Canada Is So Canadian

America has a penchant for believing itself to be the best.

I don't know when this officially started but it's too late to stop now because the odds that we are suddenly going to be OK with second place are nonexistent.

New Yorkers themselves have a reputations for being some of the loudest most verbal best-believeing-selves out there.

I mean the song doesn't go;

If I can make it here I'll make it, nearly anywhere else because there are some challenging places out there, am I right?

Regardless of whether or not any of this is true in actuality (as much as you can actually claim a region of a country to be the best at anything except maybe... the Olympics, and even then it's not necessarily fair because not everyone in america likes running or... being in shape) it's an opinion that is held by many people in the Big Apple.

Sometimes we aren't the best though. Sometimes things don't work. But it's all woven into our attitude.
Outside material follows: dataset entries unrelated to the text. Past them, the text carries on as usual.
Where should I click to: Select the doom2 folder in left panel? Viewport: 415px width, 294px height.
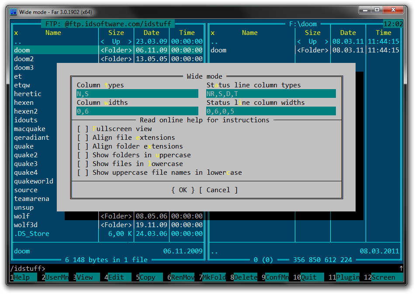point(24,59)
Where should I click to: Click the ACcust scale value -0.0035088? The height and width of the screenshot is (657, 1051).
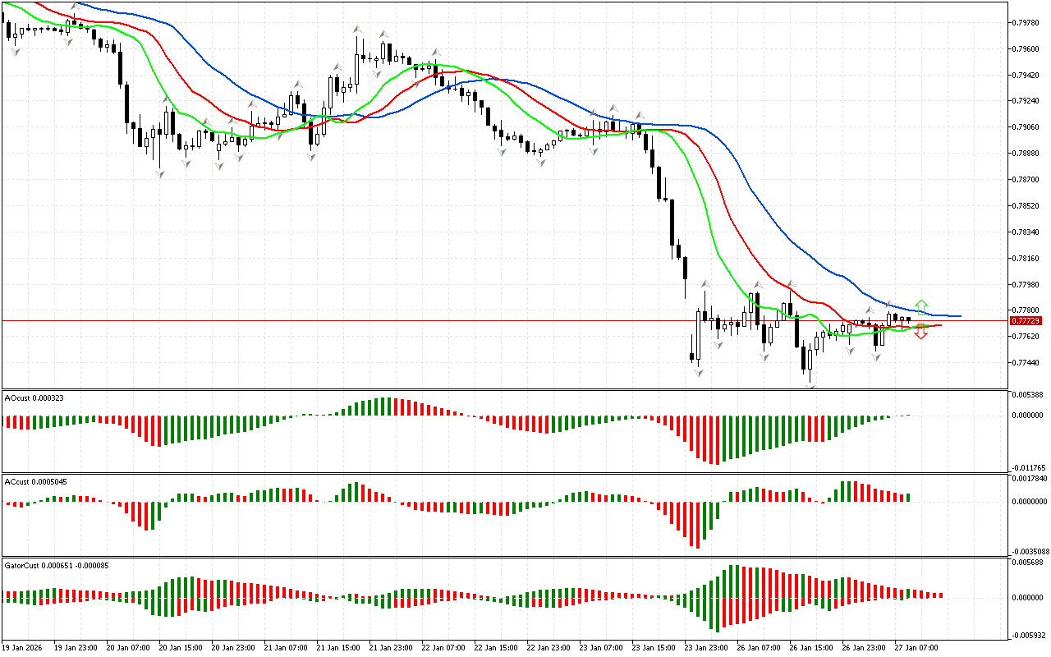(1030, 551)
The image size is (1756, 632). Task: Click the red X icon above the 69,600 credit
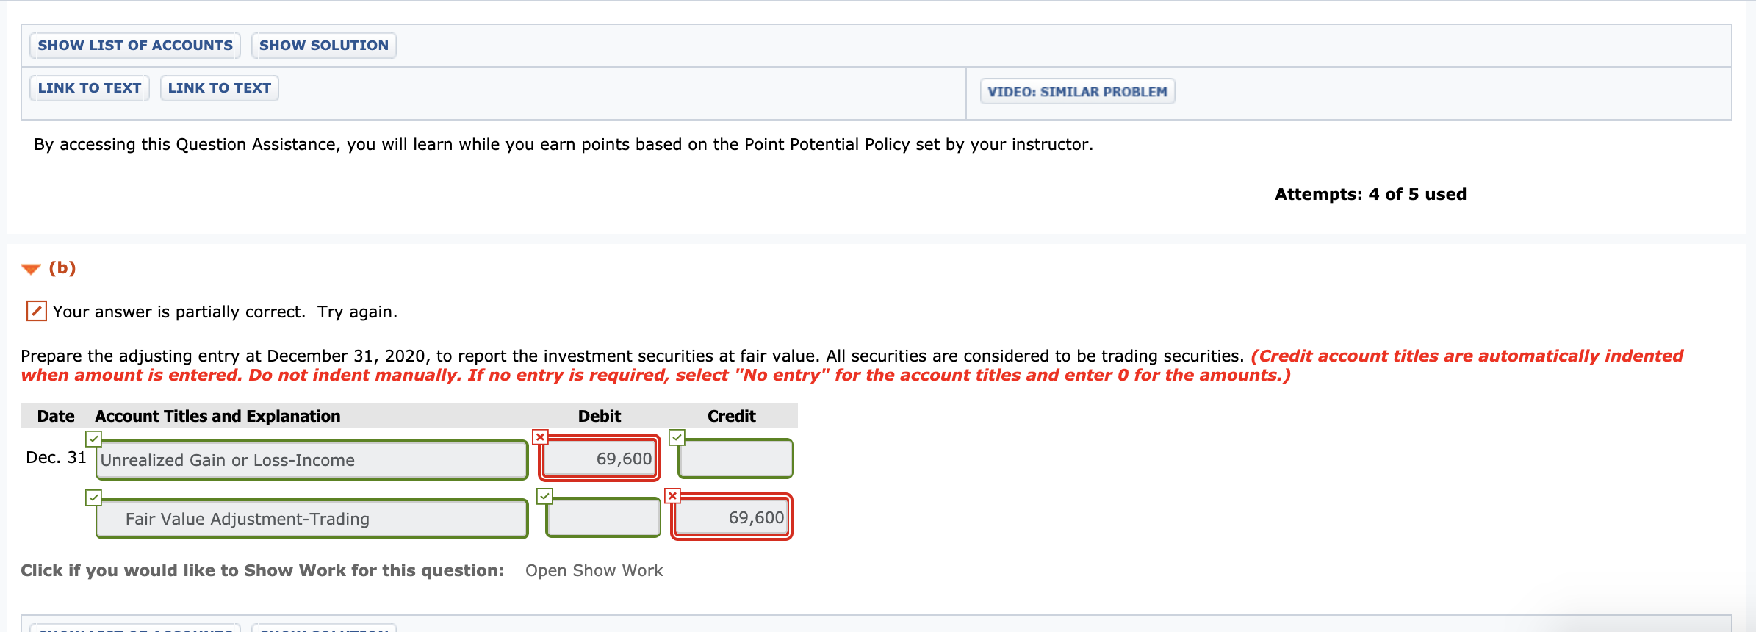coord(673,496)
 Part of this attitude is what we might call a brusk courtesy, that is to say, a fast pace which many can take as rude. This comes in the form of signs that tell you things are broken, closed or otherwise not functioning.

There is perhaps no feeling more frustrating than waiting for a train for what seems like years (20 minutes) and finally seeing one come down the track only to see that it is a construction train hauling trash to... wherever it is going.

The same goes for buses. It's a bit easier to see with buses since they approach slower and there is a big lit sign on the top that says

Out of Service.

It's a common occurrence.

Never mind the fact that as an infrequent bus-rider I find myself wondering, 

If that bus is passing us, would it be that hard just to pick us up on the way?

But let's ignore that for now.

The message is plain and simple. This bus is out of service. Take it our leave it.

So I was incredibly warmed and delighted on a recent trip to Vancouver when I saw a bus coming down the street that had just one word on it's lit sign.


My eyes bugged out of my head but quickly returned after seeing the next line of the message flash.

Out of service.

I laughed aloud. They were apologizing for being out of service. Not that they had any reason too. But it was just such a wonderfully canadian thing to do.

Oh jeez, this is a bummer ey?

I absolutely adored it.

It was a similar sentiment to the one I experience on my flight up to Vancouver on a Canadian Airline when the TV of the passenger next to me stopped working. The TV went black, and nothing drives a person on an airplane crazier than in flight entertainment that ain't working.

Of course the people next to me were Canadian so when they called the flight attendant over to express their concern the conversation went like this:

Passenger: Excuse me, my daughter's screen isn't working

Attendant: Oh no, did you try the brightness?

Passenger: Yep.

Attendant: oh unfortunately there's not much we can do in the way of trouble shooting. That's a real bummer ey?

Passenger: Oh that's ok we'll just share earbuds.

I swear to you that is exactly how it went. 

What was so great was that the flight attendant was just as upset that the TV wasn't working. It wasn't a

Sorry nothing we can do.

With attitude and exasperation. No it was kind of a, oh that' sucks, wouldn't it be great if we could fix it? Yea, we can't though.

It was an attitude that was so infectious that by the end of my 4 day trip, I was starting to talk like a canadian.

Specifically in my conversation with my bus driver. 

Has been there a lot of growth in this part of town ey?

The open ended-ness of the speech is kind of wonderful. And I know why. It leaves open the opportunity to connect. It's not just, period, end of sentence. But a way for somebody else to contribute, to be involved, to respond.

The conversation is kind of always ongoing, nothing is ever 100% final, even if that means it's not the best.

And that's a big shift for me coming from New York where every single pizza, cup of coffee and burger in the city is THE BEST MOST WORLD FAMOUS IN THE FAMOUS WORLD.

It actually makes me angry a lot of the time.

Because I have anger issues.

I feel like there should be some kind of regulation. You can't call yourself the best unless some sanctioned body like Zagat or Popular Mechanics deems it so. You shouldn't be able to call yourself the best just because some Jacknut on Yelp really likes you.

Already in love with the people, the mentality and the way of life, not to mention coming into the country with an all out addiction to ice cream in general, I was walking along the water one day after lunch looking for a sweet treat when I saw this absolutely brilliant advertisement.

It's not definitive, it's not aggressive, it's just passionately optimistic.

And ya know what, if somebody called them out on it I wouldn't be surprised to know that they changed the sign to read.

Sorry, turns out we're not the best. Still tasty though!